The island has stunning sights around every corner, but it’s really not that large – at 122 square miles it’s one of the world’s smallest states – making it an excellent destination to drive around at leisure, exploring the rich culture and absorbing the natural beauty, not to mention enjoying a bit of sunshine.
The Palace State Rooms
One of the most beautifully decorated museums on the island is The Palace State Rooms, in Valetta. This former palace was constructed in the 1570s and was originally the residence of Eustachio del Monte, the nephew of the Grandmaster of the Knights of St John.

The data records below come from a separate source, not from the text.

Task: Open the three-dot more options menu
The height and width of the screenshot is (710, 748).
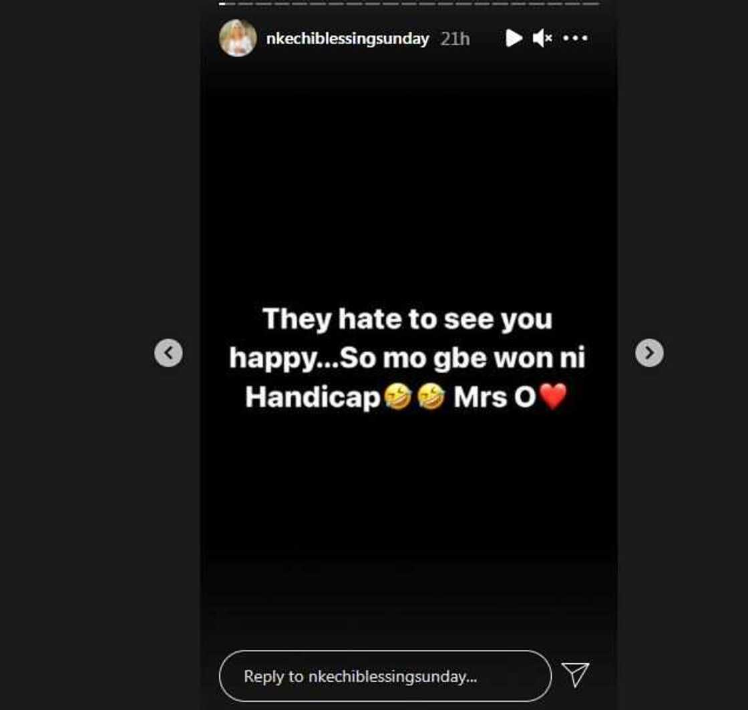Action: [575, 38]
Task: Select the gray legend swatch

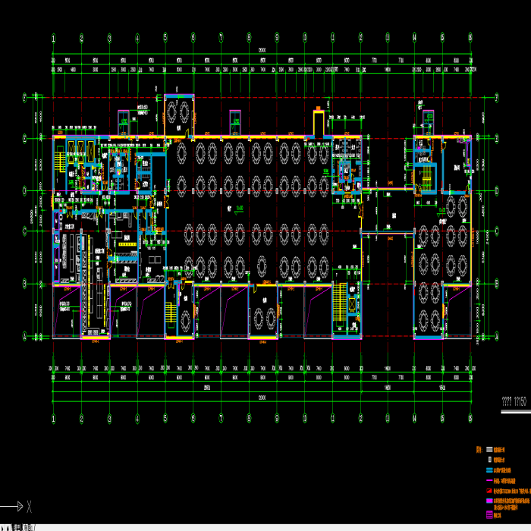Action: tap(489, 449)
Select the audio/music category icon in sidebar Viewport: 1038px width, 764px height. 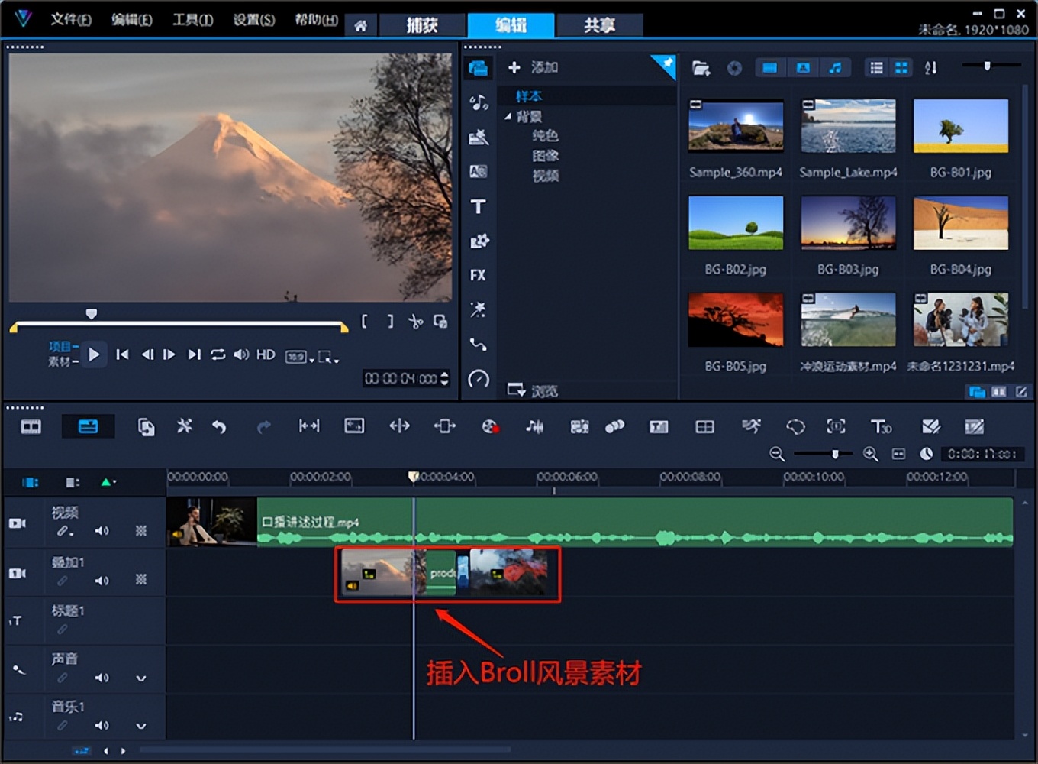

The Palace is still in use as the office of the President of Malta. Seventeenth century tapestries and stunning ceiling paintings adorn the palace and it is well worth taking the time to explore.
Gozo Folklore Museum
The neighbouring island of Gozo is the place to discover more about Malta’s folklore and history. The Folklore museum in Victoria, Gozo’s capital, will introduce you to the history of the island, and is situated in a cluster of medieval houses within the Citadel. The museum is well laid out with each room dedicated to a different aspect of everyday life; you’ll even be able to discover how food was once prepared on the island, and then go and sample a traditional meal in a small neighbouring restaurant.
Although these are not, strictly speaking, classified as museums, anyone who wishes to learn more about the ancient history of the island should go and visit these sites. The ‘Hal Salffieni Hypogeum’ is an underground place of worship in the town of Paola, southwest of Valetta and is believed to be globally unique - it will give you ample opportunity to take a walk back to 2,500 BC.
Another important temple is the Gganitja site on Gozo, which dates back to 3,500 BC. This is a UNESCO World Heritage site and is a short distance from the port of Xaghra - and there are many other ancient temples spread across the whole of Malta and Gozo.
National Museum of the Arts
Based in Valetta, this splendid museum is home to works by local and international artists. There is a stunning painting by Turner, as well as numerous fine examples from the Italian baroque. Many globally renowned artists, including the British artist Victor Pasmore, have had exhibitions here, and the museum has a fine display of Maltese paintings. Silver enthusiasts will enjoy the museum’s collection - look out for the 15th century French silver chalice.
Valetta itself is also a UNESCO World heritage site, so a trip to the city will introduce you to the palaces of the Order of St John, the city’s founders, as well as many other superb cathedrals and museums.